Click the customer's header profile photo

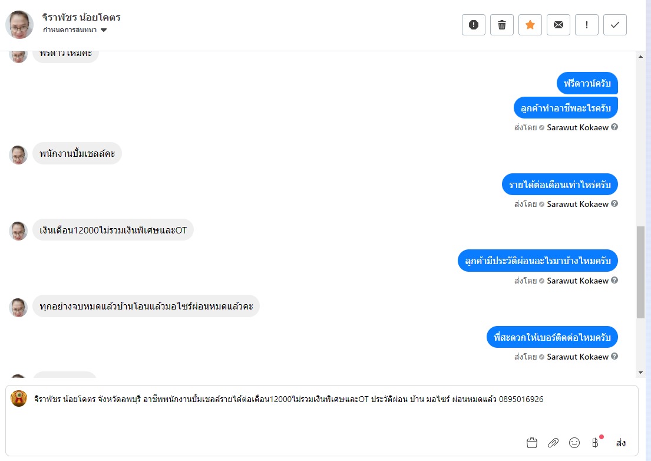click(19, 25)
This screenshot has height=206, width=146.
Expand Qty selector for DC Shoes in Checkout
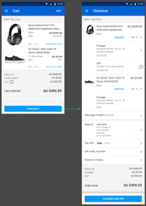point(136,89)
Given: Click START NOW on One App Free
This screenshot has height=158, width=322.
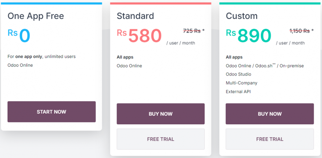Looking at the screenshot, I should pyautogui.click(x=52, y=112).
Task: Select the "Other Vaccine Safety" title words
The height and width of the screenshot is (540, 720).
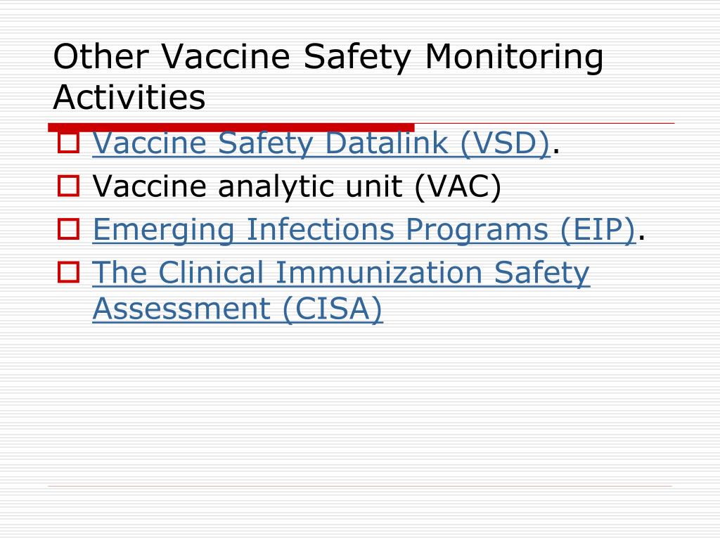Action: point(232,57)
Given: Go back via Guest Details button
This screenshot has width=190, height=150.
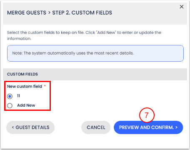Looking at the screenshot, I should pos(30,128).
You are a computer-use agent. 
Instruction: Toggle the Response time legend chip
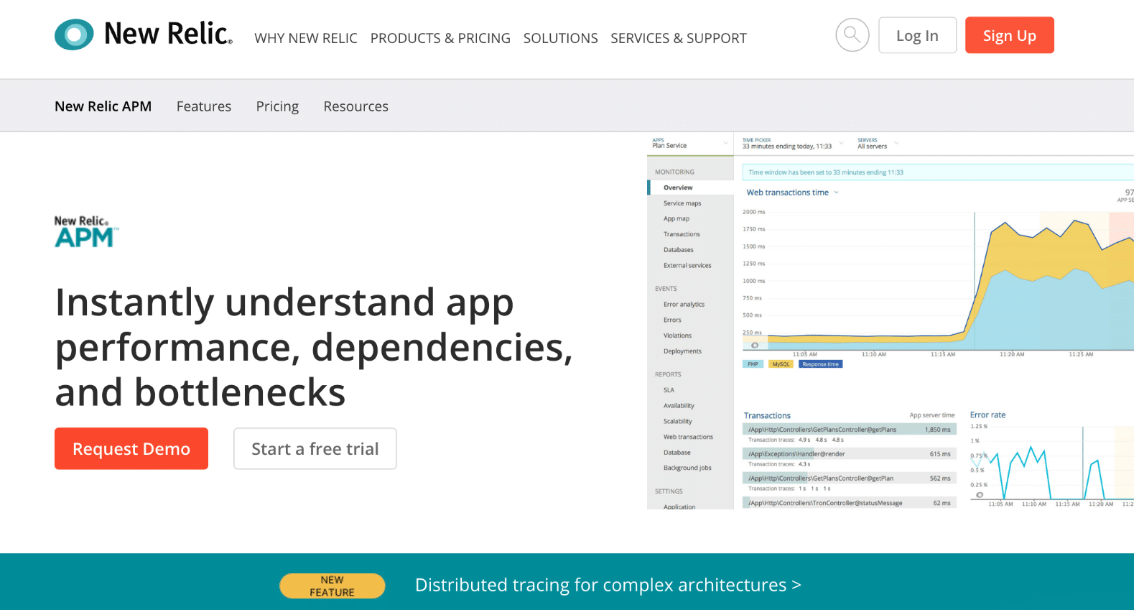coord(820,364)
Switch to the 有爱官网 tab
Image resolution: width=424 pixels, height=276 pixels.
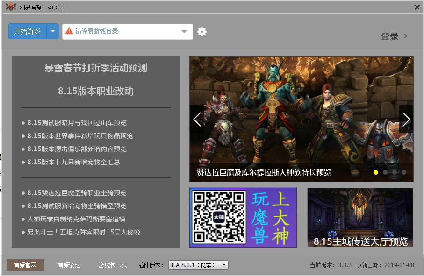pyautogui.click(x=25, y=264)
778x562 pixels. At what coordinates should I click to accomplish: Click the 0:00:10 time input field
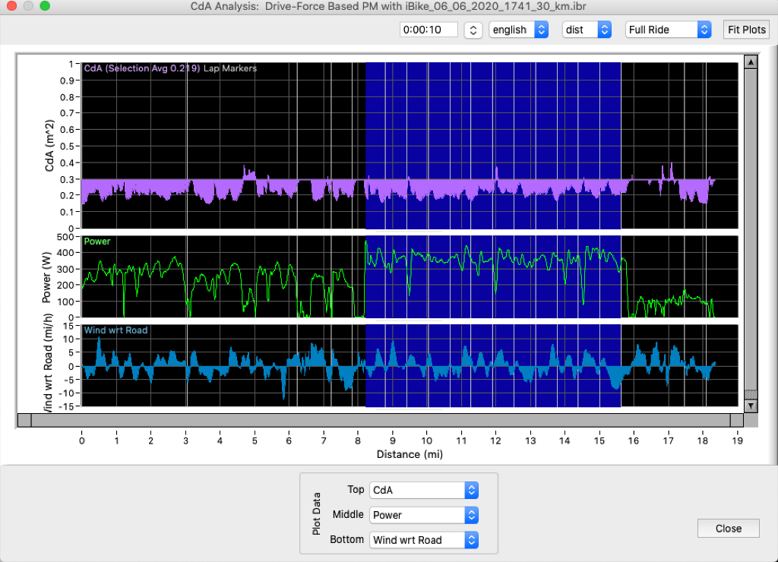pyautogui.click(x=429, y=30)

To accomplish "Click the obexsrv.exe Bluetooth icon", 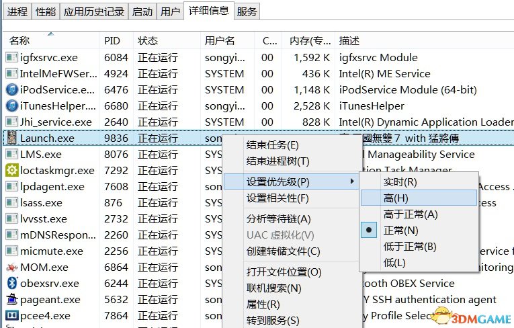I will [x=11, y=283].
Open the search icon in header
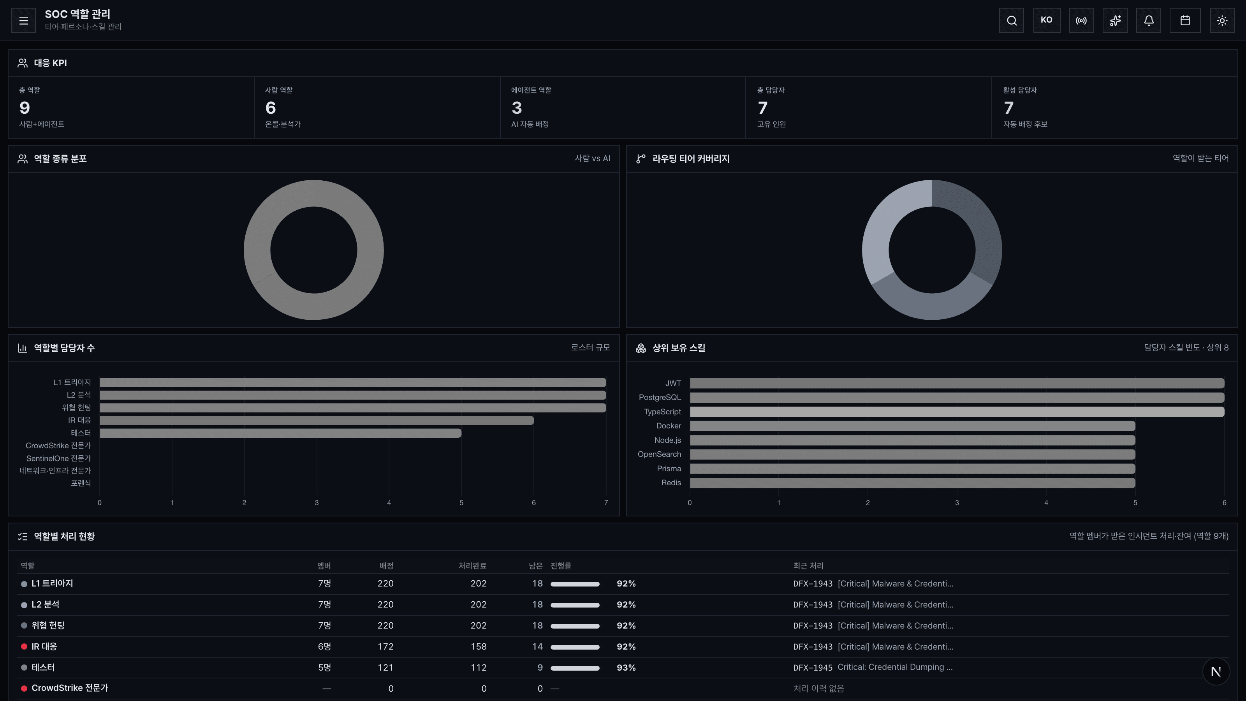The height and width of the screenshot is (701, 1246). pyautogui.click(x=1011, y=20)
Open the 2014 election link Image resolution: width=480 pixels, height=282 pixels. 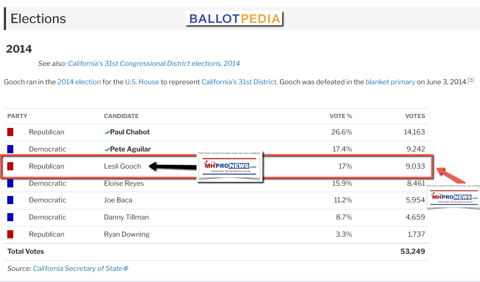point(79,82)
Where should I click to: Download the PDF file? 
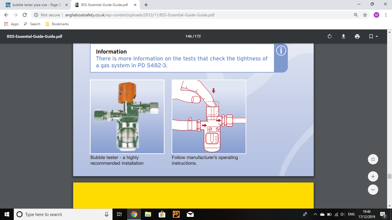(343, 36)
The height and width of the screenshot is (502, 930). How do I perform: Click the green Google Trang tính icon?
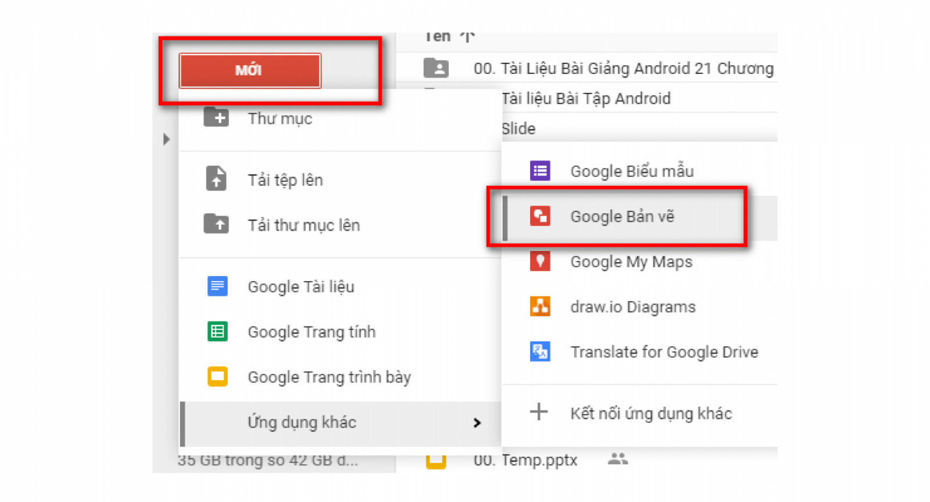click(217, 332)
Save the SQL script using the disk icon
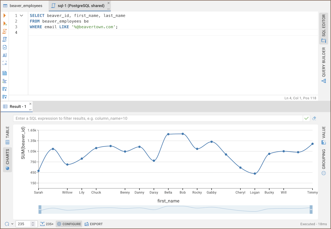331x229 pixels. [x=5, y=73]
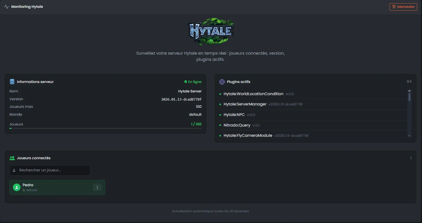Open the three-dot menu for Pedro
This screenshot has height=223, width=422.
97,187
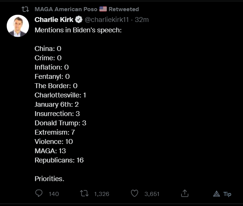Image resolution: width=243 pixels, height=206 pixels.
Task: Click "MAGA American Poso Retweeted" link
Action: coord(86,9)
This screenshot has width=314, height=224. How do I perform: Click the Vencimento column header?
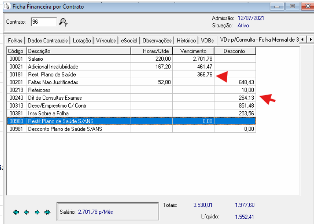(193, 51)
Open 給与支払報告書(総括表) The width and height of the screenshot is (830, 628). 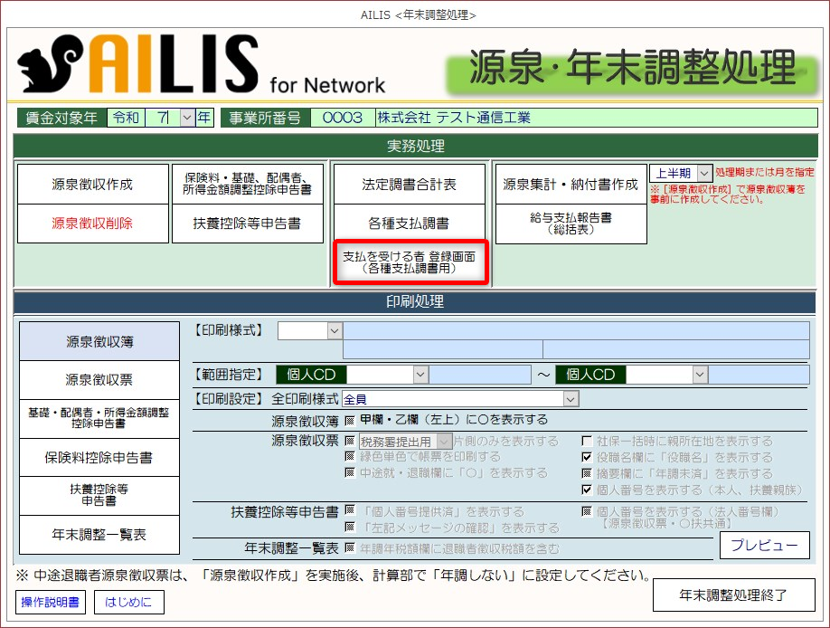571,224
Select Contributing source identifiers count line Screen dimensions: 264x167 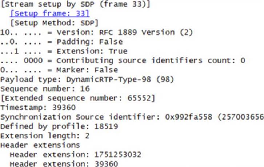click(123, 60)
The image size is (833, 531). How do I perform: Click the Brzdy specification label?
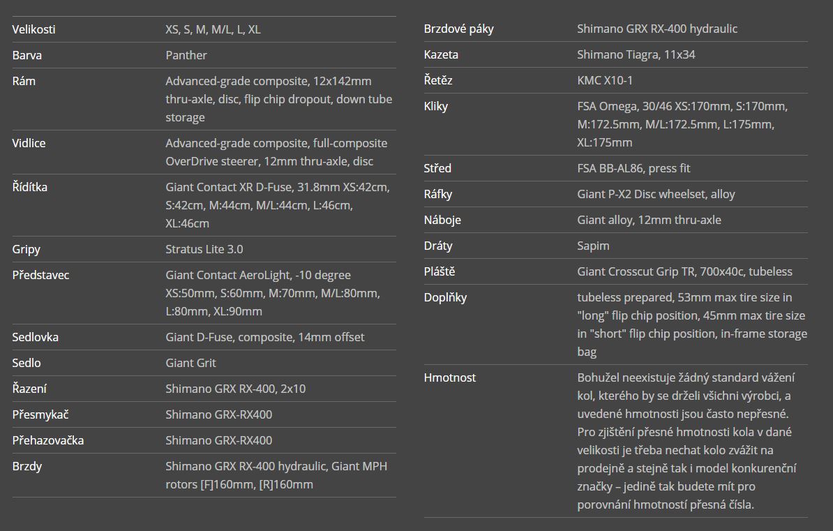click(x=27, y=466)
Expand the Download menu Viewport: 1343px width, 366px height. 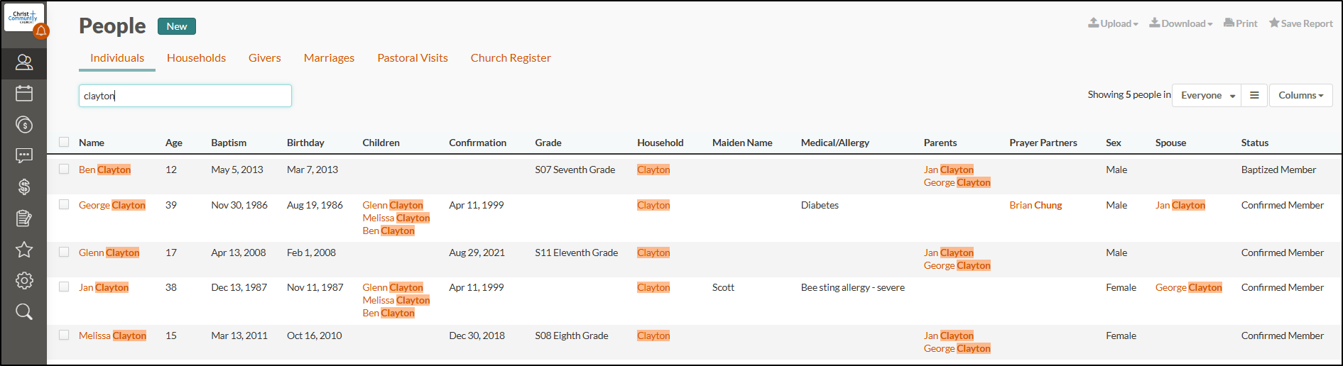(x=1181, y=23)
*****
What this task involves - If a line of the data above contains "Given", copy it out.

Finished exercise -
Given: Click START NOW on One App Free
Given: Go back via Guest Details button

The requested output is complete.